OK tell that to Le May who is on record as saying that he was influanced by RAF techniques
 
 
Bomber Harris' tactics for European cities were not what inspired LeMay. He, LeMay was one of America's best air tacticians, not some !@#$%^&*()! incompetent brainless stubborn butcher of men and waster of aircraft, such as Harris or that American incompetent imbecile, Brereton.    
ok thats a mature sensible reaction to history and show abolutely no bias and a wonderfull understanding of conditions and political influances preleavent at the time
 
The Americans discovered in mid 1944 over Japan, what the Japanese had known and mapped since 1932. It was the JET STREAM.  
Yet they ran Night bomb missions at low elevel from bases in china, didnt know the Gulf stream went that far 
That more or less compelled area carpet bombing at night when the winds over Japan in the mid altitude bands were calmer or at least predictable (no solar heating and capricious mid altitude thermals). This was USAAF understood to be necessary despite the already American known assessment of the RAF bombing campaigns in the Ruhr and elsewhere as bloody failures using RAF night area bombing techniques.

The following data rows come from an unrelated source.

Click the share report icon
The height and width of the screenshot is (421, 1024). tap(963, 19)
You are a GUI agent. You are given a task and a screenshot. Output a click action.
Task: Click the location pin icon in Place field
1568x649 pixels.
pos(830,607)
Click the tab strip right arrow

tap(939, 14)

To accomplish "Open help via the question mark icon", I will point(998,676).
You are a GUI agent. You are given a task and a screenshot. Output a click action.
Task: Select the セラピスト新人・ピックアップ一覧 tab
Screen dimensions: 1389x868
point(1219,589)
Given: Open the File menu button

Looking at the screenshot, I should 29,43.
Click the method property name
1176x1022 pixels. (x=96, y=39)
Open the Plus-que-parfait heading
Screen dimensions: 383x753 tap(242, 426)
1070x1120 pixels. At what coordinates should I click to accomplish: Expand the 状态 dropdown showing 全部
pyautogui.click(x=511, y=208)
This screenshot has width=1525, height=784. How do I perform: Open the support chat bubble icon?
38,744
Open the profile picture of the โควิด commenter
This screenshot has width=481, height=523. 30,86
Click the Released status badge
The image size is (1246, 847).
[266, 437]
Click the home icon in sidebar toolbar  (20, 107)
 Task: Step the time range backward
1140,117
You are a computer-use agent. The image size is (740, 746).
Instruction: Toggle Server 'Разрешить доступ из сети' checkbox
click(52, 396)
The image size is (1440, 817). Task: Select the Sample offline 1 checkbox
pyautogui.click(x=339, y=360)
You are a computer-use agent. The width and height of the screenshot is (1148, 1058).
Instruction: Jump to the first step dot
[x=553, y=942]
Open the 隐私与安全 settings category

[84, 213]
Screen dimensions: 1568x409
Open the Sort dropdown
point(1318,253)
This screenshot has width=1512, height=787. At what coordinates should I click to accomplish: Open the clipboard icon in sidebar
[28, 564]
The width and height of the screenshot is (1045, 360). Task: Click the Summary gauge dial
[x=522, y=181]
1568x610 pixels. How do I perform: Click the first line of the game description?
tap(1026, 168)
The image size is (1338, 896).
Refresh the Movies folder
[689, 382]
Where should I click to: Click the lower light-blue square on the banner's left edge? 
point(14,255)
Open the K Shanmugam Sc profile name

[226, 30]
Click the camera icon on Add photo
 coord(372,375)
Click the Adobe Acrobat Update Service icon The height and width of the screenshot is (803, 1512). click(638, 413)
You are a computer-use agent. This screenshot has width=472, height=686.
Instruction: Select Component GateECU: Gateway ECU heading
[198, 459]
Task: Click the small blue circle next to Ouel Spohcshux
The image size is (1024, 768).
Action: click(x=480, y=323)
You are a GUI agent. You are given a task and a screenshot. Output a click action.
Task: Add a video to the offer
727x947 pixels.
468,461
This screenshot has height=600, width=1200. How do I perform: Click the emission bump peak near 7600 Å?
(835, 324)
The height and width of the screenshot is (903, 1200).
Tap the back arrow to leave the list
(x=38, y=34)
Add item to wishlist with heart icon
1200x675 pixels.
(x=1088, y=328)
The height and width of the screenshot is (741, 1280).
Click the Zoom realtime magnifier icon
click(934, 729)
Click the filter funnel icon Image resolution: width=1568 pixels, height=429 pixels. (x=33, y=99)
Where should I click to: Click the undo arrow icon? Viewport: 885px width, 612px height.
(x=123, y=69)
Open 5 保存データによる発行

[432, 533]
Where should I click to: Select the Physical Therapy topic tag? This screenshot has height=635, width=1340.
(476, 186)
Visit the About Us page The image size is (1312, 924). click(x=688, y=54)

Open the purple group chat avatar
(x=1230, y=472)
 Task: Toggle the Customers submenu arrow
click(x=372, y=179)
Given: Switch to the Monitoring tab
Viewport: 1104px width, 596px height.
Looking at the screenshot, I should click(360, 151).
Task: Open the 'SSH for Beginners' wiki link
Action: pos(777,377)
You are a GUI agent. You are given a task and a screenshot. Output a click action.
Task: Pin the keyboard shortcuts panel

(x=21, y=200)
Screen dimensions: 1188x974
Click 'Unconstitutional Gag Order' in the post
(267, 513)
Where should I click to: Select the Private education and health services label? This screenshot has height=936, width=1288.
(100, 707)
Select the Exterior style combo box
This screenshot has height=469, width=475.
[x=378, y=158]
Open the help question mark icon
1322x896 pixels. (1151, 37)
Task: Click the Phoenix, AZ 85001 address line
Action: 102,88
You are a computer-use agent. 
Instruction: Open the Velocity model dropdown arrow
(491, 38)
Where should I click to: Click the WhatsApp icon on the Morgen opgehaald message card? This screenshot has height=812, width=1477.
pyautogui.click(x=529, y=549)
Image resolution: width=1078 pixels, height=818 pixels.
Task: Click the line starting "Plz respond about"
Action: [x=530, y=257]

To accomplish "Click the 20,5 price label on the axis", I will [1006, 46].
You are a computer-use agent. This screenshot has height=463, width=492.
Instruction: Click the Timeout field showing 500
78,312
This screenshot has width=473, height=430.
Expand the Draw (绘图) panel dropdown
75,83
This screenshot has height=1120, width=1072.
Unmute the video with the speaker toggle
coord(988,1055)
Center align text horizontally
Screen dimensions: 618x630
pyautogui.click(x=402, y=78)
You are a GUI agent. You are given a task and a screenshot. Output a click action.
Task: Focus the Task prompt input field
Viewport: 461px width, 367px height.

well that is not what history shows, this read more like the knee jerk post war attitude rather than the actual history   
 
 
 LeMay didn't copy anyone. He adopted and adapted USAAC planned war policy to meet a surprise weather condition and newly available cluster fire-bombs. The Americans needed to work the bigs out of the prototypes, they had pre-war. He also had an aircraft  range problem he had to address. The B-29s were at max range limit. Any unnecessary weight had to be dumped for an extra fuel cushion.
Sorry but you are wrong, B29s only got stripped of thier guns when retasked as night bombers
     
 
  Furthermore, your claim about the B-36 is in error. The 1950s practice drops were dummy atomic bombs. Standard accepted miss was less than 500 feet as the bomb was parachute delayed to allow the bomber time to escape. That was measured for an AIRBURST aimpoint in six directions (Up down left right over short)  usually released from six miles up and not ground impact. 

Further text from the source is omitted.